## [Problem details]
Your task is to find every line in the records that holds the string "avatar" and copy it.

Pixel coordinate grounding data:
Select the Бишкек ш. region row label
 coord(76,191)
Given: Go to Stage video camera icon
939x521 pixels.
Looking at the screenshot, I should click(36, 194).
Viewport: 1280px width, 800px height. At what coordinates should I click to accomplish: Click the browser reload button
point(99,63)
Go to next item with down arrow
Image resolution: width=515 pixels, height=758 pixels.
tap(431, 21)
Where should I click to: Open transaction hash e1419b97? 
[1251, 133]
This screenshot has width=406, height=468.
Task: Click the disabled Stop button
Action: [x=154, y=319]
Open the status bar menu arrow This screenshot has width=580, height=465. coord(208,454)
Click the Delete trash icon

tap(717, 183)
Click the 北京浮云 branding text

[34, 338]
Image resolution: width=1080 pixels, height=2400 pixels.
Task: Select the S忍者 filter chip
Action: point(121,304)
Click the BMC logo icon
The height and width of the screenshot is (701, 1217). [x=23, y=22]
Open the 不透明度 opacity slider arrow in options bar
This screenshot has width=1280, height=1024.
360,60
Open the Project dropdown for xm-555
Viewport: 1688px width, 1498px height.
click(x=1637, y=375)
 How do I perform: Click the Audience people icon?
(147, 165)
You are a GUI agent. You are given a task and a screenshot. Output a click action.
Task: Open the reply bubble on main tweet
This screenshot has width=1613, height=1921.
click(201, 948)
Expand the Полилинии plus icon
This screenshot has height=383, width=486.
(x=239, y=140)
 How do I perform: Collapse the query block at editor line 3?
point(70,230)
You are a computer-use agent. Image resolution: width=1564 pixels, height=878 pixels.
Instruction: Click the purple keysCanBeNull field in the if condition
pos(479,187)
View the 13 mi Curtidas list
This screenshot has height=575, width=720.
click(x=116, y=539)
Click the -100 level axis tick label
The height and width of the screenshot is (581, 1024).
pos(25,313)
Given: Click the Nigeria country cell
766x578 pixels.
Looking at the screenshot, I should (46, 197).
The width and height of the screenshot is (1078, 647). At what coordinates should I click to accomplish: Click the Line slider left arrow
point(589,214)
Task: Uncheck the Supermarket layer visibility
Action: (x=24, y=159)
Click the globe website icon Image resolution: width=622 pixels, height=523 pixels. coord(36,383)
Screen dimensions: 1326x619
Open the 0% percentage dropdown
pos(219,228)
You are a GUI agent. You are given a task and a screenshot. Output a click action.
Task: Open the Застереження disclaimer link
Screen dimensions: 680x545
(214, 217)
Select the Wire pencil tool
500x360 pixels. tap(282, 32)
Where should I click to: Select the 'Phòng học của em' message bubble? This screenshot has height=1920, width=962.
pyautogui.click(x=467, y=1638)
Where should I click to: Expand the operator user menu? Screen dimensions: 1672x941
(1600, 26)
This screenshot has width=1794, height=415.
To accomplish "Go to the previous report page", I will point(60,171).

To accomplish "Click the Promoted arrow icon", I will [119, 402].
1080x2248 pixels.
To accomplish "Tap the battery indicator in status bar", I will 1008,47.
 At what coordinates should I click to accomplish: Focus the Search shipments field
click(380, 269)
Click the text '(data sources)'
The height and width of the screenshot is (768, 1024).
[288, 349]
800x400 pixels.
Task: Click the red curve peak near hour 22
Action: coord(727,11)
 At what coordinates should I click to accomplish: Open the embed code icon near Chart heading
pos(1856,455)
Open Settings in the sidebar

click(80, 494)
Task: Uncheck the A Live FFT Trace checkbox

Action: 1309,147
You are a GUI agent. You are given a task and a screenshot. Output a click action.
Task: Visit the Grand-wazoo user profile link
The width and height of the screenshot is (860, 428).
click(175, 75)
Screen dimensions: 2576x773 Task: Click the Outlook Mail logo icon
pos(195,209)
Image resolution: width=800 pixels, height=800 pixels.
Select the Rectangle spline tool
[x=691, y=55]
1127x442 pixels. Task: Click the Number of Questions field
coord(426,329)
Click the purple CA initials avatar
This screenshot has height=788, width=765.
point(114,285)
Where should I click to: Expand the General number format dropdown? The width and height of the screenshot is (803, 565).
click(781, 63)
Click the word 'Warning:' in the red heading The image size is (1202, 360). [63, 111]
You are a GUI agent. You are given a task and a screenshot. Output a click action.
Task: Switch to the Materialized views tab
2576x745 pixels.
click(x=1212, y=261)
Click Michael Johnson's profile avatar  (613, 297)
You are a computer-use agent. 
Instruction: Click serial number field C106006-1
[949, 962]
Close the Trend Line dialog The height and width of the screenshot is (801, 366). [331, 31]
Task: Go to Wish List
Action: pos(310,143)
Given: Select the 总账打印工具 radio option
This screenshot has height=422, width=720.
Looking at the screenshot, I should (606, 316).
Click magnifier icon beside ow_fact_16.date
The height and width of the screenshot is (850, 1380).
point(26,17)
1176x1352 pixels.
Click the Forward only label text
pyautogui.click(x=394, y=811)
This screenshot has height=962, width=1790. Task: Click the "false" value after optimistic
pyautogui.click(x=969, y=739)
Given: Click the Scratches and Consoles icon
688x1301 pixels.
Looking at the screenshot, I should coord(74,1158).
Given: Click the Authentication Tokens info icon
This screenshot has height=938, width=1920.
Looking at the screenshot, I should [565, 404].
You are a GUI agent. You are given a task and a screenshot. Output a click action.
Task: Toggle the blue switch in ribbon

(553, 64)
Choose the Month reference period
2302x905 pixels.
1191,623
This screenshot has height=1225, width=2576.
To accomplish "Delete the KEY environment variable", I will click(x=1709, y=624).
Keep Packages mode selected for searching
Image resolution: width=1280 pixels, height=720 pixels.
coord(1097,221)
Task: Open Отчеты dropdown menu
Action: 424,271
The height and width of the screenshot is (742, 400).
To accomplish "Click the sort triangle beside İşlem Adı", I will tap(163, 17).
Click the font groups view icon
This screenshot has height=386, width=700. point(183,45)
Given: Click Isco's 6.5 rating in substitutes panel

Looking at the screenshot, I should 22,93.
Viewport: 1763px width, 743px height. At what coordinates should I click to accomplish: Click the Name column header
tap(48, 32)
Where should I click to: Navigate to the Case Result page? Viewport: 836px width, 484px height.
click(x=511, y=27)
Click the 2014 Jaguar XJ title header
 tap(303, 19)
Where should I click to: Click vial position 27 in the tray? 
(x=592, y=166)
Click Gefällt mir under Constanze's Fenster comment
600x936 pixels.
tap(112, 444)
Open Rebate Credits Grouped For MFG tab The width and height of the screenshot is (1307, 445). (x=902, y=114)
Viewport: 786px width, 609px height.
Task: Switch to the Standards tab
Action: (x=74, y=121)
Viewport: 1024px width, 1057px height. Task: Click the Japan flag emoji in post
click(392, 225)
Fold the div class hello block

## [Reply to the task]
Click the purple CA initials avatar
Click Michael Johnson's profile avatar  (613, 297)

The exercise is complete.